While John no longer goes near poker machines, he is left with a deep disgust at an addiction that resulted in the loss of his wife and family, his career, and about $60,000 over two years.
"I was just so ashamed of it all. I hated it," he said on Monday, speaking to The Canberra Times after news that the ACT government has changed rules to allow gamblers to feed $50 notes into poker machines.
John, 52, who did not want his last name used to protect his former wife and four children, worked in a senior position in a bank, and said until his early 40s he "wouldn't have been seen dead" near a poker machine. He knew the odds and knew gamblers never made money from them.
But he had a longstanding alcohol problem, and as he visited clubs to drink, he began playing the pokies in about 2005.
At $5 for each push of the button, he could easily spend $500 in the hour that he stopped by the club on the way home from work, he said. He had seen gamblers jam their credit cards into the button so they didn't need to keep pushing it. And because wins went back in as credits, people tended to keep playing till the money was spent.
Despite playing the pokies after work, on weekend afternoons, and late at night after work functions, he managed to hide the gambling from his wife, drawing money out of their mortgage. When their marriage broke up over his drinking in early 2008, he sought help for his alcoholism and stopped going to clubs.
Only then did his wife discover the extent of his gambling deception.
"I felt so ashamed and she was just shocked," he said. "It was just terrible. We had young children at the time."

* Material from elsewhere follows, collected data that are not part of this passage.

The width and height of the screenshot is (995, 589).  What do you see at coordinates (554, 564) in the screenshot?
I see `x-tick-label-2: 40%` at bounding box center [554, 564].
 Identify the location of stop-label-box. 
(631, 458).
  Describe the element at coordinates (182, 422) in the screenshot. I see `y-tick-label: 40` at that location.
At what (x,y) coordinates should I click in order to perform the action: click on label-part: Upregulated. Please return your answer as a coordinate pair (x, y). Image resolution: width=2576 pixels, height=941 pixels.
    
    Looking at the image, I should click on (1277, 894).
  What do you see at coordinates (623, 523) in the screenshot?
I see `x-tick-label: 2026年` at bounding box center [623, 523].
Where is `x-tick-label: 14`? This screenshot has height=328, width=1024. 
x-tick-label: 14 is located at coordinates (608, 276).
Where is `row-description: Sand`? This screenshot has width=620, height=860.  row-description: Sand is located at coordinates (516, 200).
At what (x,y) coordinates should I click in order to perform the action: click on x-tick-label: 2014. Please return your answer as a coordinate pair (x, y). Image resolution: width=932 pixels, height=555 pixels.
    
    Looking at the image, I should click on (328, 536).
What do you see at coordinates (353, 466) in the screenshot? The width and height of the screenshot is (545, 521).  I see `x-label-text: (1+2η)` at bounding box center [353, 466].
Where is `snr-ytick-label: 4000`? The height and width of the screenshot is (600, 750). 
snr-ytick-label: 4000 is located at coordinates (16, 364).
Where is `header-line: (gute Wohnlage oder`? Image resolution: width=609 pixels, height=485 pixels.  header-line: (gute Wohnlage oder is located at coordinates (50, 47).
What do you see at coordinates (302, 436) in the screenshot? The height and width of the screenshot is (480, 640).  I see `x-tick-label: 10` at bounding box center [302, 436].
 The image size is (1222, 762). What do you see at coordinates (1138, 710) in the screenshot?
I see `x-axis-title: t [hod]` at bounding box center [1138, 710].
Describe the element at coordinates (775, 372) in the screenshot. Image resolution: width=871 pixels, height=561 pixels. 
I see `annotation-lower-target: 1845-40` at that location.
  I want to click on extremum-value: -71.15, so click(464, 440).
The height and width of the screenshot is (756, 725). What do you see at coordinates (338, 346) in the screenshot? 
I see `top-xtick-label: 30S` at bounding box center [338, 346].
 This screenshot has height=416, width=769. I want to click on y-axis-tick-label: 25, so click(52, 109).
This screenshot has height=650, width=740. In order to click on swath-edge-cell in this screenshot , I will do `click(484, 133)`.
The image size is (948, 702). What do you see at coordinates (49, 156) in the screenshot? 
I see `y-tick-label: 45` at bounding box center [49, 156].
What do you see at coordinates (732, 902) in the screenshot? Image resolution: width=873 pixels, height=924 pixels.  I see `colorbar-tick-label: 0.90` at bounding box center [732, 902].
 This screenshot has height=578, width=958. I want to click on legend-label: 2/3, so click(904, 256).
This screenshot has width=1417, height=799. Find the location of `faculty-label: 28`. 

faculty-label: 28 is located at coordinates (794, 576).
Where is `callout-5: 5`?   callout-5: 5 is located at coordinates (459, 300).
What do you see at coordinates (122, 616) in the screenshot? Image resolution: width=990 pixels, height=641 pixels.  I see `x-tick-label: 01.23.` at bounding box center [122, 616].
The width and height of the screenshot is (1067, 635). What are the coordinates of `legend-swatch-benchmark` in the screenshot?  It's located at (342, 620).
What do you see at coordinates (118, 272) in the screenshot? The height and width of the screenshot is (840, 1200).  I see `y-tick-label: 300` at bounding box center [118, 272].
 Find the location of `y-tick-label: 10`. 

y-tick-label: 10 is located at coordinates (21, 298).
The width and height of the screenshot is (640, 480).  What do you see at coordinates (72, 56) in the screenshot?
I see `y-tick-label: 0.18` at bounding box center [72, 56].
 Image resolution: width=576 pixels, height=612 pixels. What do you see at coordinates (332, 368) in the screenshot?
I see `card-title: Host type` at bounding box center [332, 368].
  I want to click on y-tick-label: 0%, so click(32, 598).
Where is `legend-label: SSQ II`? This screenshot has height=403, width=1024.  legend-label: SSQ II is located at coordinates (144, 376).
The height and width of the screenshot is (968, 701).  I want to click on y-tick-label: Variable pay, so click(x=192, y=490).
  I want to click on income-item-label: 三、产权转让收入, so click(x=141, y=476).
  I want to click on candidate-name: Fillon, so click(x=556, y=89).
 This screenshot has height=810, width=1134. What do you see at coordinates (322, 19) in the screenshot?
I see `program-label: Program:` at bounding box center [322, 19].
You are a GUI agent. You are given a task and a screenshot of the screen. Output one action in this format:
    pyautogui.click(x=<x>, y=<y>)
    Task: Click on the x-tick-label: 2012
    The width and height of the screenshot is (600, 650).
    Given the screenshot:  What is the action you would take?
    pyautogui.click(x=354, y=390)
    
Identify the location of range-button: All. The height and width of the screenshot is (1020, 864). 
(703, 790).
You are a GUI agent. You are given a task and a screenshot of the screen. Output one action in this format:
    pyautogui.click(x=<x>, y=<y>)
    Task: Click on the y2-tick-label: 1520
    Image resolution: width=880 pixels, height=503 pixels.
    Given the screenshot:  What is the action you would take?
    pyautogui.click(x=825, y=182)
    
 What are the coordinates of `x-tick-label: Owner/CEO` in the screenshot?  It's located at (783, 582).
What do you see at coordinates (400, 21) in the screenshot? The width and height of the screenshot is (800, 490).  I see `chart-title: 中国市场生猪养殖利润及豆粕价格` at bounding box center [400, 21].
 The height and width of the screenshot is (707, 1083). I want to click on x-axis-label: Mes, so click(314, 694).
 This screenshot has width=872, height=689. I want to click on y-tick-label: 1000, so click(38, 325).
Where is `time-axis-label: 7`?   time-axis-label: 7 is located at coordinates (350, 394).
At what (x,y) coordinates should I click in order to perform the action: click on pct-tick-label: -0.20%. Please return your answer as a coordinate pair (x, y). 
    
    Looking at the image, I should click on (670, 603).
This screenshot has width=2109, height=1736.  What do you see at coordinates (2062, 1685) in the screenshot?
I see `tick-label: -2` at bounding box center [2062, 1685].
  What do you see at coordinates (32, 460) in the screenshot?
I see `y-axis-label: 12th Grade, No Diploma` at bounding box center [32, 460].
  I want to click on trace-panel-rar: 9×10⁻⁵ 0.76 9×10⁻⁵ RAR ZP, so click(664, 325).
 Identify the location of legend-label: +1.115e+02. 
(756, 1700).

John said while he was playing the pokies, he would sometimes think, "Why are you sitting here? You've got children at home. You've got a wife at home. Why are you doing this?"
But it was an escape.
"It was just addictive for me, when you're sitting in front of a poker machine ... you're in another world, another zone. it's like you're being anaesthetised."
John said looking back, he could live with the fact that he had had a drinking problem, but not with the gambling.
"It just went against every core of every moral fibre in my body," he said. "I was brought up to be a responsible father and I just turned my back on it."
He said he took responsibility for what he had done and did not blame the industry, he said. But machines were pyschologically engineered to make them attractive for people to play and clubs encouraged people to keep playing. In Wagga, he had seen clubs give gamblers free drinks. In Canberra, despite the bar closing at 1am, the poker machine area had stayed open and clubs had continued to bring him drinks while he played till 3am.
Asked about the ability to put through $50 notes, he said anything that made it easier for gamblers to put more money into machines was a bad thing.
ATM machines should be moved out of clubs to force people to leave the club to get money and break the connection with the machine, he said.
John now works as a driver and at the Salvation Army's drug, alcohol and gambling rehabilitation service.
University-educated, he had earned a six-figure salary in his banking career. His losses had hit the family mortgage and meant he would have to continue working for many years to put his children through good schools and university, but he said his story paled into insignificance compared with the situation of some.
"My gambling was pulled up in time that it's impact on my family was bad, but it wasn't catastrophic. There are plenty of stories out there of people who have gambled everything away."